コンクールは、まず、全体にレベルの高さに驚きました。 当然のことながら、審査員として採点する者としては、優秀な多くの作品を観ることの喜びとともに、数字で評価しなければならないことの苦しみとで、大変です。舞踊は、数字に表せない部分がたくさんあるからです。コンクールですから、公平な目で見た結果を客観的にあらわすのには、数字しかないのですから、仕方のないことなのですが。
高度なテクニックと豊かな表現力は、大きな審査の観点ですが、衣装、音楽も重要な要素です。振付は、ダンサーの資質に合ったものでなければいけません。
その視点から見ても、優劣つけがたい場合、1点、2点の違いを何が決定するか、私なりに考えて見ました。 私の場合、究極、その踊り、踊り手が魅力的か、と言う問題になります。誤解を招かないように、言いますが、ただの好き、嫌い ではありません。もちろん「魅力」は、主観的で、人によって何が魅力的かは違います。当たり前ですが、容姿の美しさや、テクニックの有無を超えたものが、「魅力」で、観る者に訴えかけてくるものは、言葉や数字で表せるものではないのです。うんと美しいモノ、可愛いモノ、面白いモノ、グロテスクなモノも、時に魅力になります。非科学的なアプローチのようですが、舞踊のコンクールでは、総合的に判断しながら、最後に、魅力があるか、ないかが問われます。プロの眼で観るということは、いろいろな経験に基づいた知識、頭を使いながらも、心と身体で観ているということです。 3分、4分の中に、いろいろな物が見えてきます。 実際、魅力的な踊りは多数ありましたが、そうでないものは、なぜかと言うと、具体的には、呼吸のない踊りは、輝きが見えない、形態美に終わってしまう踊りも、心に響かないからです。

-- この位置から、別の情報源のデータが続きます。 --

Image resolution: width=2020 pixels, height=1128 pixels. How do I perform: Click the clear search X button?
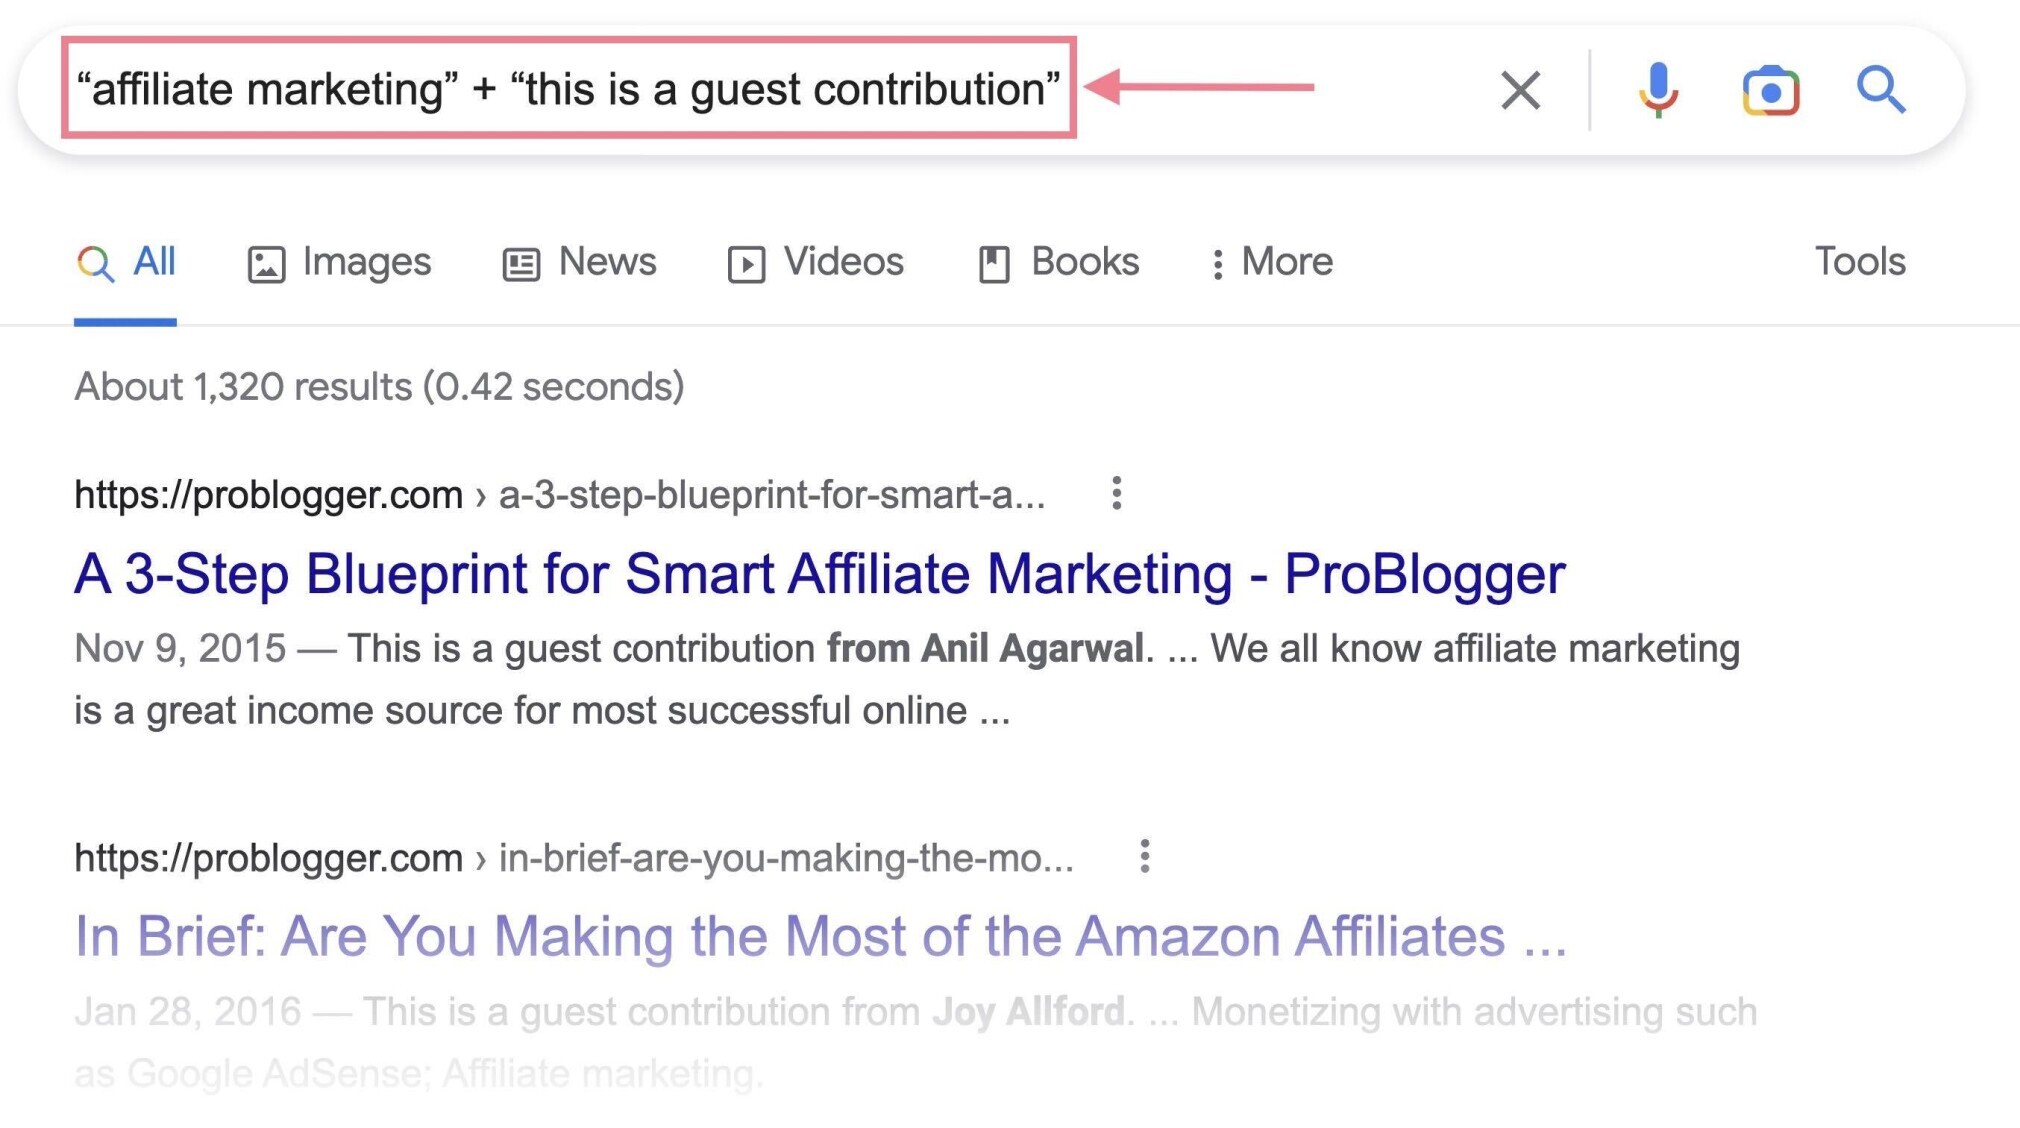(1521, 89)
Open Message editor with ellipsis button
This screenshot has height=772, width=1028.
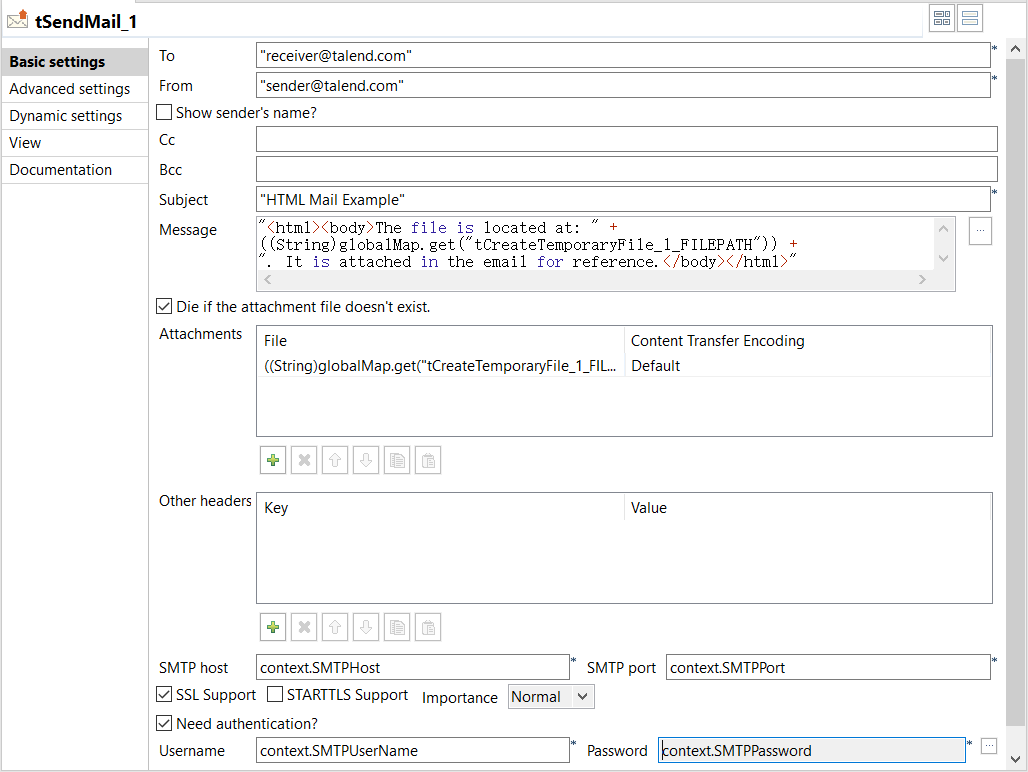[x=980, y=231]
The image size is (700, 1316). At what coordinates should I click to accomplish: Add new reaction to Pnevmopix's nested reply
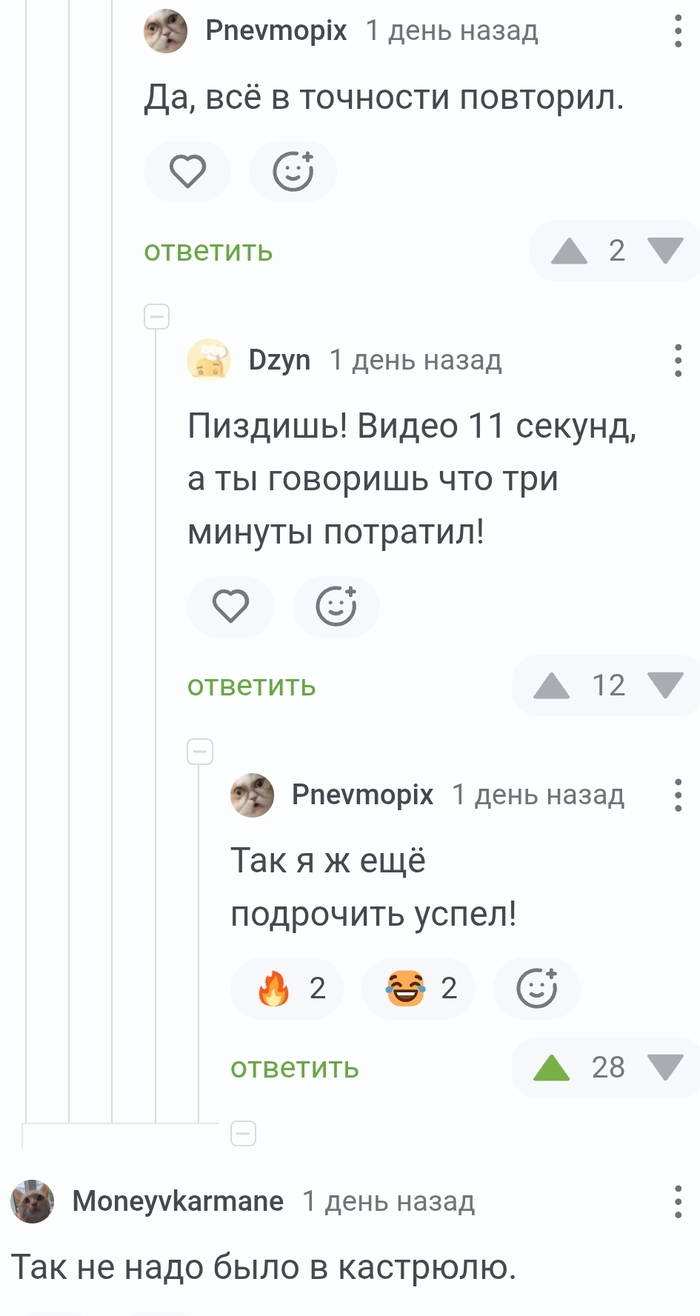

今回のコンクールで感じたのは、この多様性の時代に、トレンド、評価されやすい踊りのようなものを意識しすぎることは、正直、もう違うのかもしれないということです。 身体を鍛え、訓練し、たくさん稽古して、完成させた作品を踊ることは、大事なことで、それができているか、人間としてどう生きているか、何を考えているか、全部、踊りに現れるのが、舞踊です。それを踏まえた上で、思い切り、自分らしく、そして、自己の向上を目指して、コンクールに挑んで欲しいと思いました。
舞踊の勉強は、終わりがありません。結果に関わらず、一生学んでいき、いろいろな表現で、踊り、それを楽しんで欲しいと思います。

これからも、このあきこんが、益々発展し、パッションのある舞踊家が集う舞踊祭であることを願っています。皆様、お疲れさまでした。